Contrat d'auteur : les éditeurs doivent faire le premier pas (Filippetti)

Clément Solym - 06.12.2012

Lecture numérique - Législation - Mission Lescure - Aurélie Filippetti


À l'occasion du point d'étape réservé à la mission Lescure, la ministre de la Culture et de la Communication a réservé quelques minutes à nos interrogations sur la politique gouvernementale vis-à-vis d'Amazon et la loi sur la numérisation des oeuvres indisponibles. Et confirme l'orientation plus offensive et européenne de sa politique. Et de son action ?
 
 
 
 
Le premier point chaud, encore souligné par le Canard Enchaîné de la semaine dernière et son compte des subventions versées à Amazon pour la création d'emploi de manutentionnaires, concerne la politique gouvernementale vis-à-vis de ces grands acteurs.
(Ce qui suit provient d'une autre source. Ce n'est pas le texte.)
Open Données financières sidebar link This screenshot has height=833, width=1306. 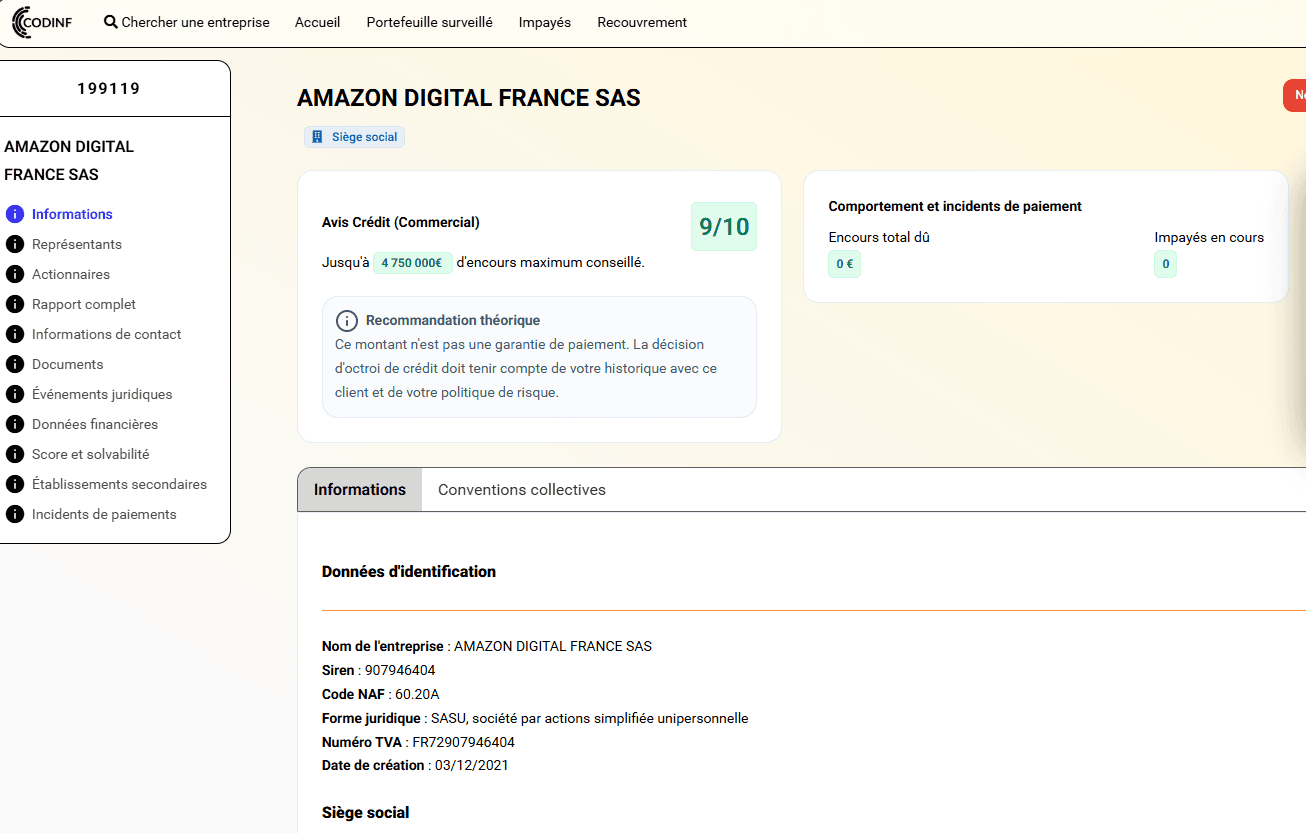[x=95, y=424]
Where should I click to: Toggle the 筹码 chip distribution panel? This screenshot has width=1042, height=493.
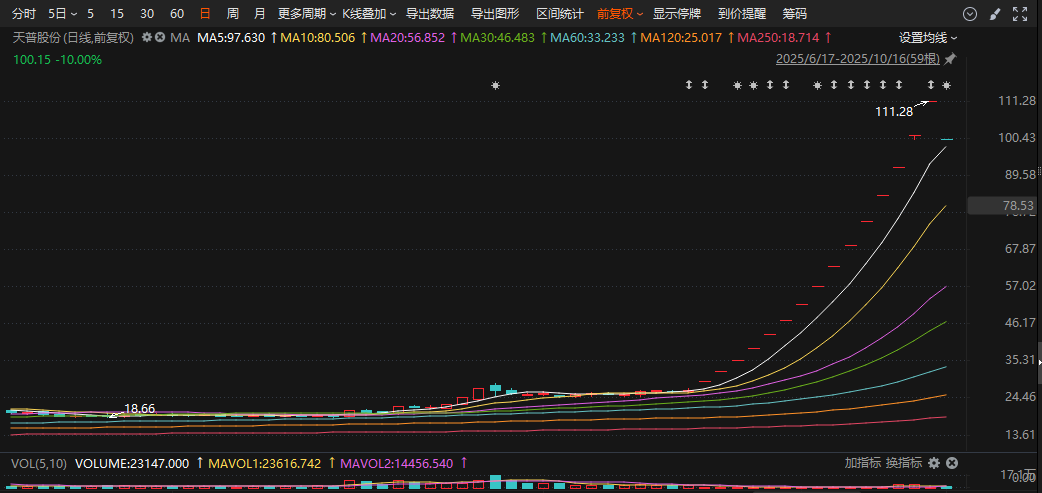pos(794,14)
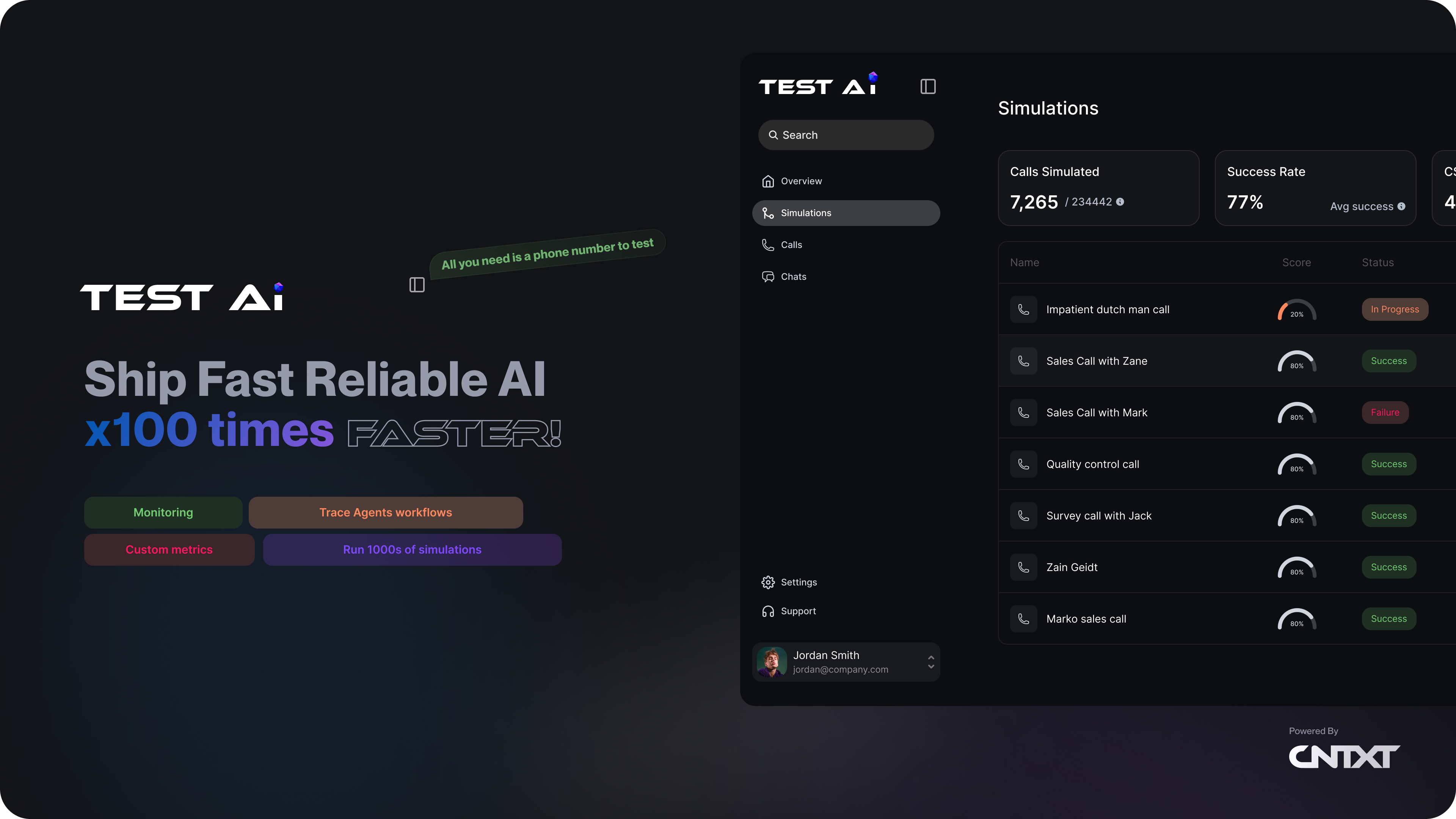Screen dimensions: 1456x819
Task: Click the In Progress status badge
Action: pos(1395,309)
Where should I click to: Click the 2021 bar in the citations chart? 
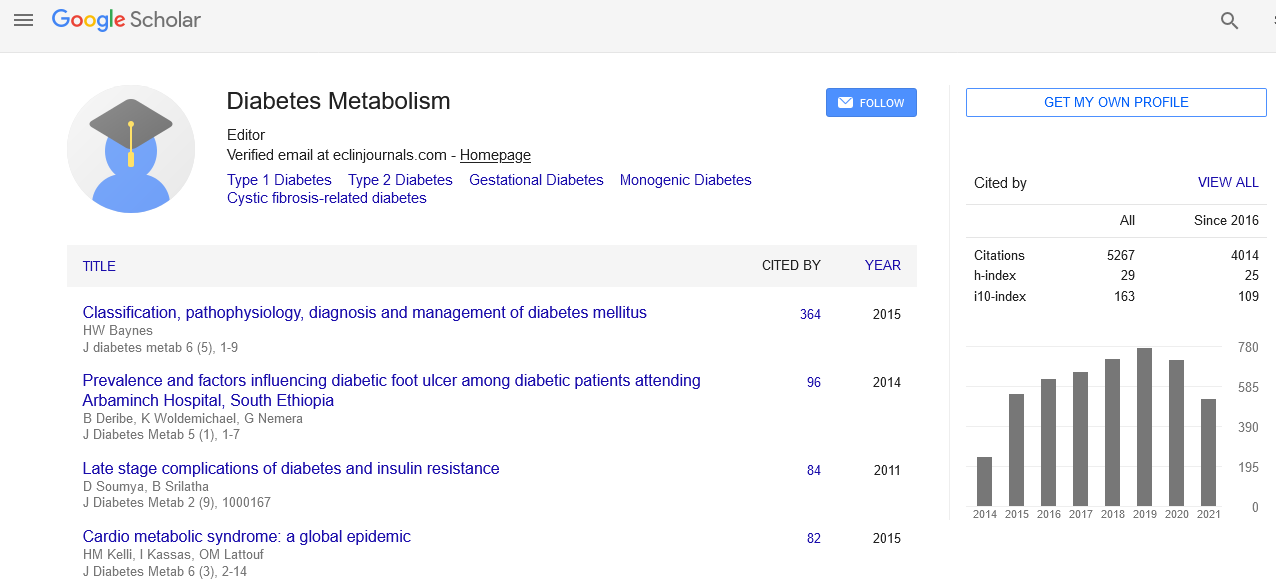click(x=1208, y=450)
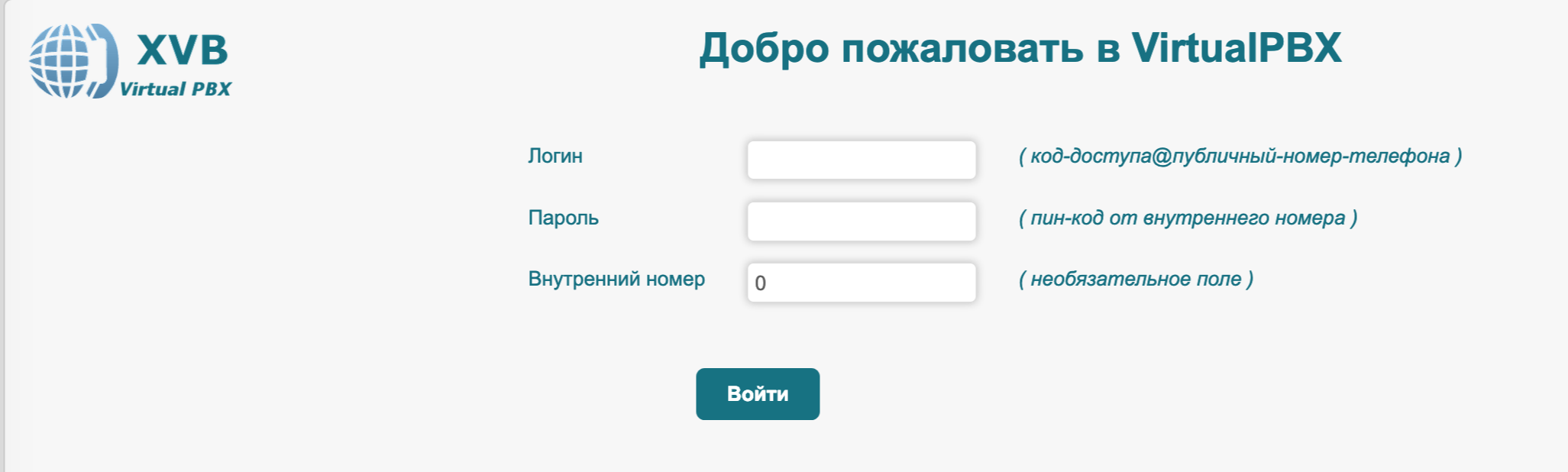
Task: Click the italic 'Virtual PBX' logo subtitle
Action: tap(175, 89)
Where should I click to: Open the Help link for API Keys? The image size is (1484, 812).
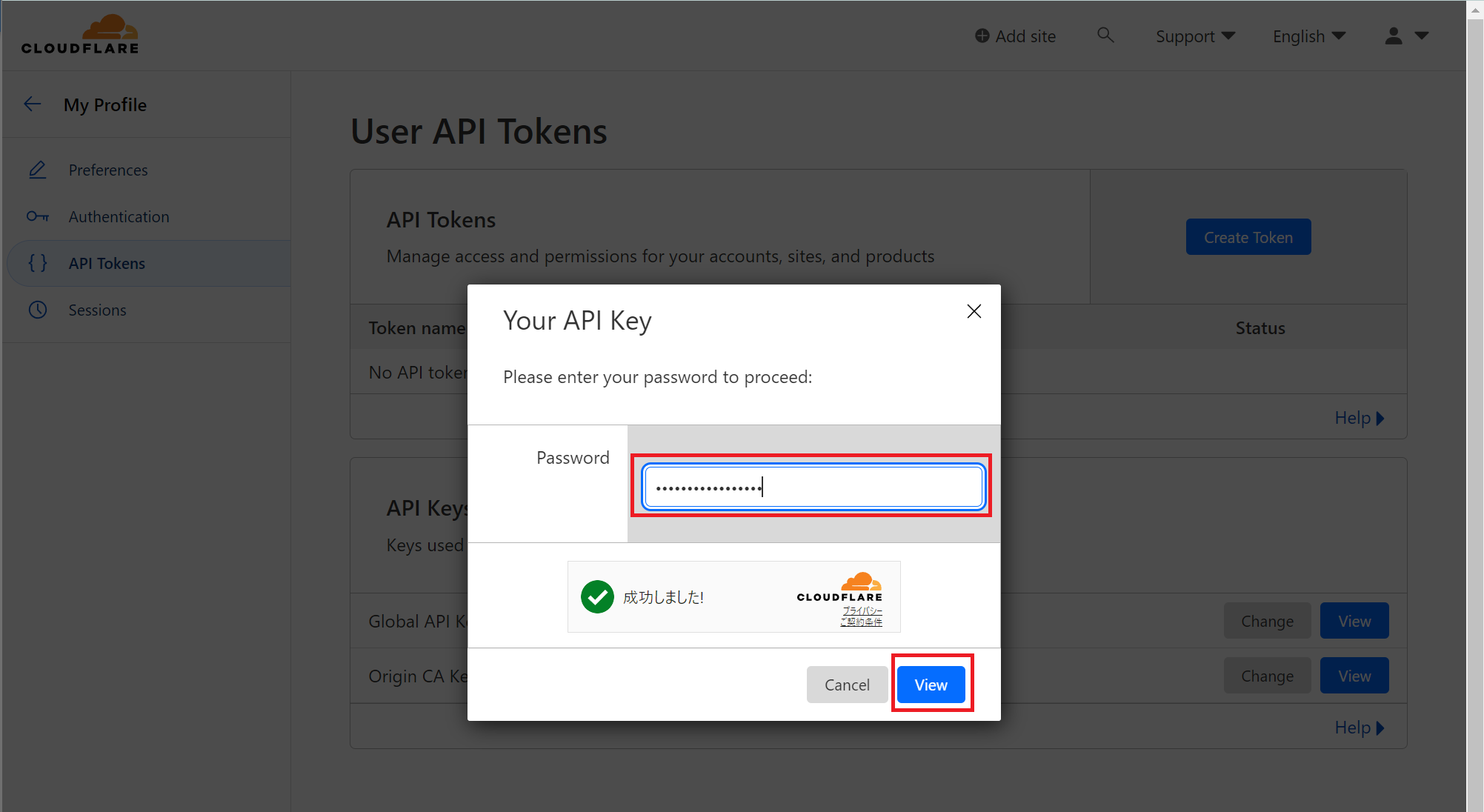coord(1359,727)
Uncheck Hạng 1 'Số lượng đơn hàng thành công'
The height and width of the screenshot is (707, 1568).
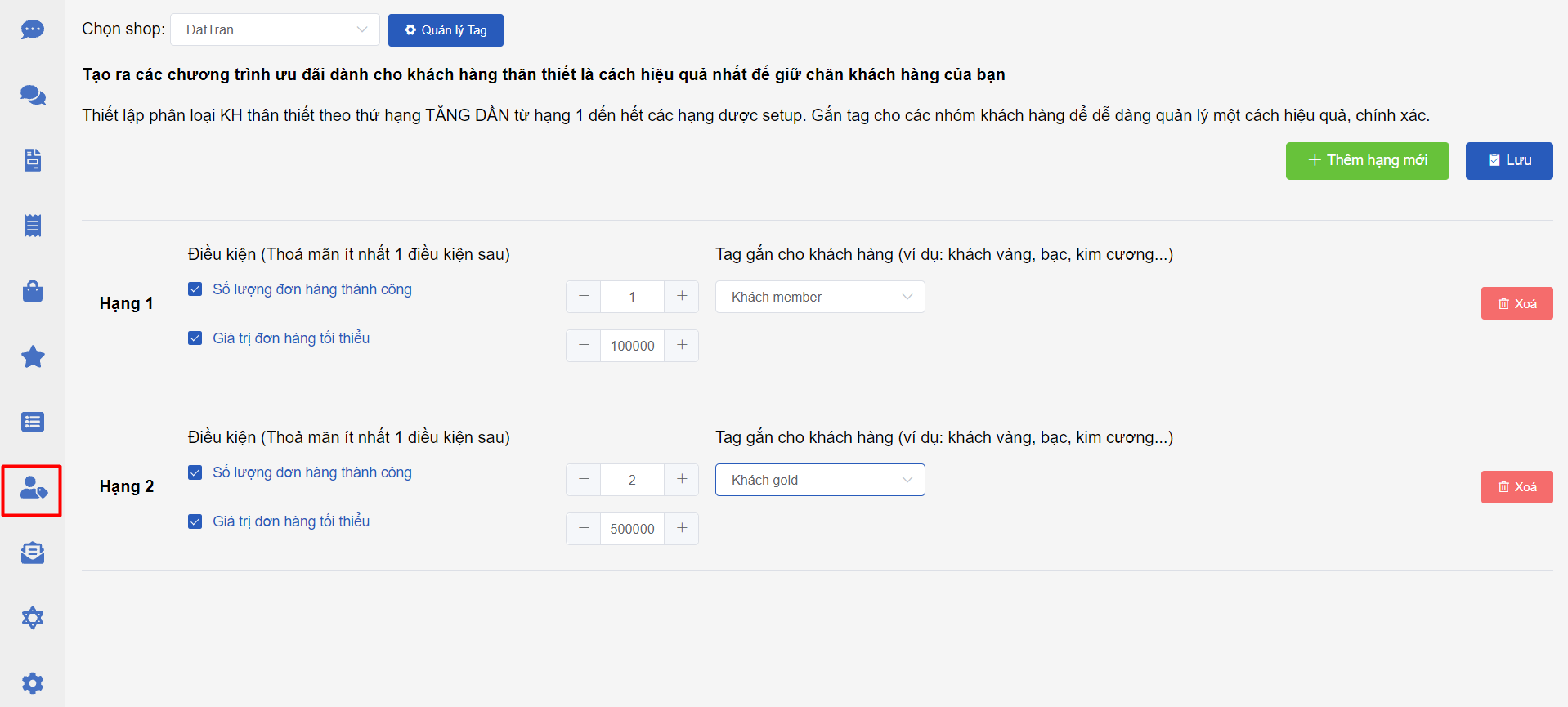pos(195,289)
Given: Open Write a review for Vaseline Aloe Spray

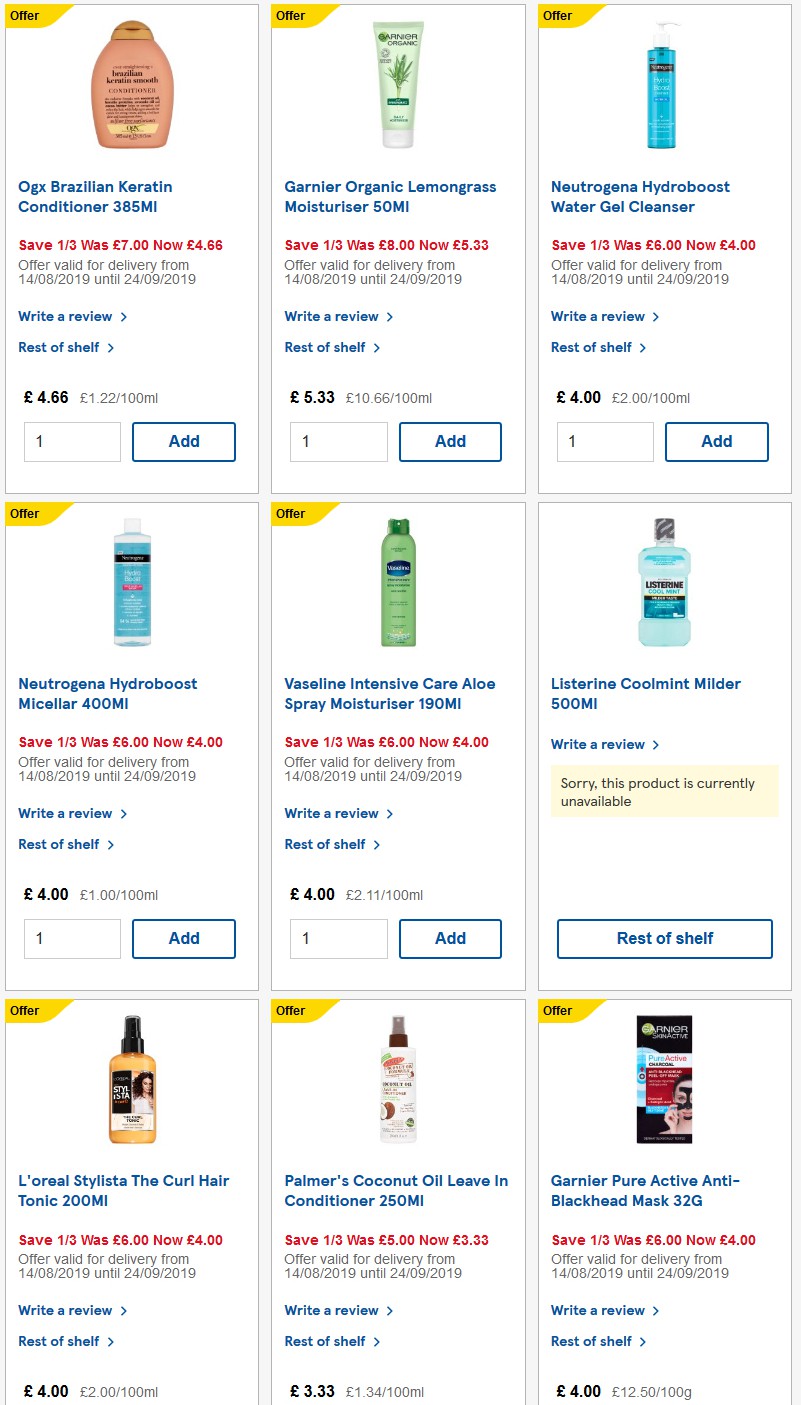Looking at the screenshot, I should [x=332, y=813].
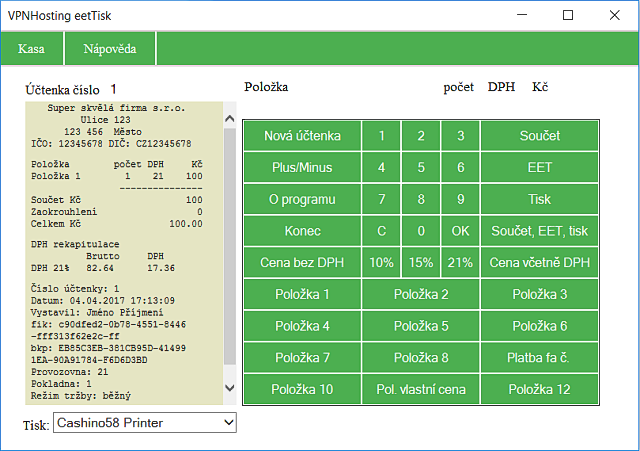Click the receipt scrollbar down arrow

(x=230, y=388)
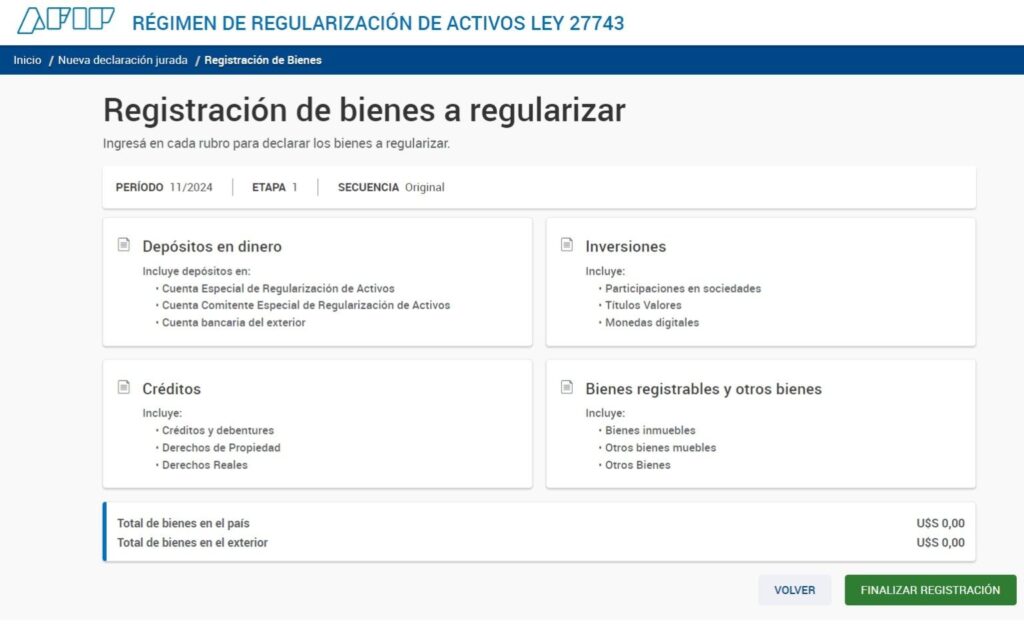Select the Registración de Bienes breadcrumb

point(263,60)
Bien qu'Aurélie Filippetti souligne « l'action interministérielle » autour de l'exception culturelle, la défense des librairies indés apparaît quelque peu vaine face aux bras grand ouverts du ministre du Redressement productif.
 
« Qu'Amazon créé des emplois en France est une chose, qu'il doive être soumis aux même taxes que le réseau traditionnel de libraires en est une autre » explique la ministre. « J'ai beaucoup discuté avec Arnaud Montebourg, et nous sommes conscients du déséquilibre entre les emplois créés et l'impact d'Amazon sur le commerce du livre. »
 
La ministre évoque la piste d'une « fiscalité adaptée à ce genre d'entreprises », ainsi que la régulation de certaines mesures de « dumping » (concurrence déloyale) comme la gratuité des frais de port, qui ne lui évoque rien de moins qu'une stratégie pour contourner le prix unique du livre.
 
Par ailleurs, la ministre confirme la reprise des discussions entre les éditeurs et les auteurs autour du contrat d'édition numérique : « Je souhaite qu'elle aboutisse, et son déroulement en dehors du cadre de la CSPLA a été pensé pour qu'elle soit plus libre. » Et, pour C, notamment pour « les échéances et la transparence des reddition de comptes », mais aussi pour les pourcentages touchés par les auteurs, à l'heure où les frais de production sont bien moindres qu'à l'époque du papier.
 
 
Un décret pour Noël ?
 
Dernier gros dossier, la loi sur les oeuvres indisponibles, dont le décret d'application « est actuellement au Conseil d'État » souligne la ministre. Pour les conditions pratiques de la loi, « adoptée à l'unanimité » comme le rappelle Filippetti, le travail se fera par palier, mais le projet, en temps de « vache maigre budgétaire » reste un des fers de lance du ministère.